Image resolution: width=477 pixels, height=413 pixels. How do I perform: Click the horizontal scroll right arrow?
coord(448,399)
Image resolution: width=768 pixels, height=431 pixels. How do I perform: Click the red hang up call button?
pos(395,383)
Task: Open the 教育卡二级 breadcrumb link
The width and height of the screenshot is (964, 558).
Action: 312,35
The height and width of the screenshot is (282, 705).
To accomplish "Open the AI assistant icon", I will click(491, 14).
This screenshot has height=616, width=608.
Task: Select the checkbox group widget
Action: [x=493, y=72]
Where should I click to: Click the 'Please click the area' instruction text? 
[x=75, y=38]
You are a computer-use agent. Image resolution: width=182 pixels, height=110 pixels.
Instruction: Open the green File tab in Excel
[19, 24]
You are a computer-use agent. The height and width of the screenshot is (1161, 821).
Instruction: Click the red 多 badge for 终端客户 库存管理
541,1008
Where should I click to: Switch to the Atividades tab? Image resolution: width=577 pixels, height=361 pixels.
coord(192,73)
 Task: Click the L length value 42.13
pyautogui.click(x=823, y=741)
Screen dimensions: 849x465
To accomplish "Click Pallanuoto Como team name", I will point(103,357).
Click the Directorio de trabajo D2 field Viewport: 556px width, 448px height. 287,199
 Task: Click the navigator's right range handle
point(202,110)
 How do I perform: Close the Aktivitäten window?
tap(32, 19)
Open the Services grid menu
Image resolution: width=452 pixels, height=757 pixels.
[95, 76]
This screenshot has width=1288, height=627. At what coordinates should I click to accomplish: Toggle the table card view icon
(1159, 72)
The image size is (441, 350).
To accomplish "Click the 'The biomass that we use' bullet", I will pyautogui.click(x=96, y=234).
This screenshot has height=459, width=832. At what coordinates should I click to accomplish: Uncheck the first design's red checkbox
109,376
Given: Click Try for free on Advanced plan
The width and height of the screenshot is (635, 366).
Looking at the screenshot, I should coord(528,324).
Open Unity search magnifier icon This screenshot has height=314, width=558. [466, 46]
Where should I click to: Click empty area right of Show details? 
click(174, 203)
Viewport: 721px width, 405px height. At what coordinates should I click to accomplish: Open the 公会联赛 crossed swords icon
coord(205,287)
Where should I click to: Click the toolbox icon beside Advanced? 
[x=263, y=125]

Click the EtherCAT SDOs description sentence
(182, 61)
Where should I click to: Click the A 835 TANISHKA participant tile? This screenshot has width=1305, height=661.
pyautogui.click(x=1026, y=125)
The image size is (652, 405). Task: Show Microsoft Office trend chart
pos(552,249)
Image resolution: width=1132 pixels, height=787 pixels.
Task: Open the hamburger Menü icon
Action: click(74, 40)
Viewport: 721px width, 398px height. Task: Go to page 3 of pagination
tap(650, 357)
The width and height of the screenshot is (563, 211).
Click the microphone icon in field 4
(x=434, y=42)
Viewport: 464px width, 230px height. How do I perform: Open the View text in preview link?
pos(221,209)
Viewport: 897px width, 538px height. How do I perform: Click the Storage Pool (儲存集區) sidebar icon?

════════

If a line of the records includes the string "agent", copy it out.

→ EXERCISE SOLUTION:
You are a computer-use agent. Image resolution: width=182 pixels, height=110 pixels.
You are a computer-use agent. The height and width of the screenshot is (1161, 821).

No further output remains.